Der Pranger

Pranger.JPG Traunstein hatte als Gerichtsort einen Pranger, wann dieser errichtet wurde, ist nicht bekannt. An den drei Markttagen wurde dort, als Zeichen der Gerichtsbarkeit, das Schwert ausgesteckt und jedes Jahr wurde vor dem Pranger das Banntaiding, die Gerichtsversammlung, abgehalten. Alle Hausbesitzer mussten an dieser Veranstaltung am Marktplatz teilnehmen.

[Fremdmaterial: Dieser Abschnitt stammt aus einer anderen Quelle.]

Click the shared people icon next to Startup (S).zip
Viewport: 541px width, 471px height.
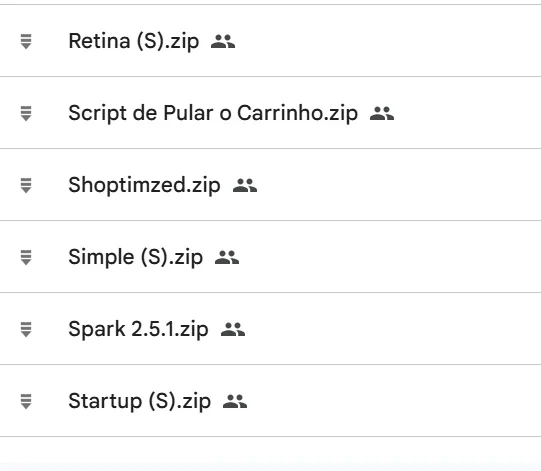coord(235,401)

Um 1840 haben angeblich Burschen aus Grafenschlag von Traunsteiner Burschen den Pranger um 10 Liter Wein gekauft. Beim Transport brach bei der Zwicklmühle der Wagen und die Teile des Prangers lagen längere Zeit neben der Straße. Sie wurden dann als Marterl hergerichtet und auf der Einfassung der steinernen Kampbrücke, neben der Zwicklmühle, aufgestellt.

1962 konnten Dechant Elter und der Bürgermeister von Traunstein, Direktor Alois Enigl, vom Bürgermeister der Gemeinde Kl. Nondorf, den Pranger „zurückkaufen“. Traunstein musste sich verpflichten, an Stelle des Prangers, auf die Kampbrücke ein Marterl zu setzen (es steht heute noch dort), und die seinerzeit bezahlten 10 l Wein zum Tagespreis (1963 = 200 Schilling) zu vergüten.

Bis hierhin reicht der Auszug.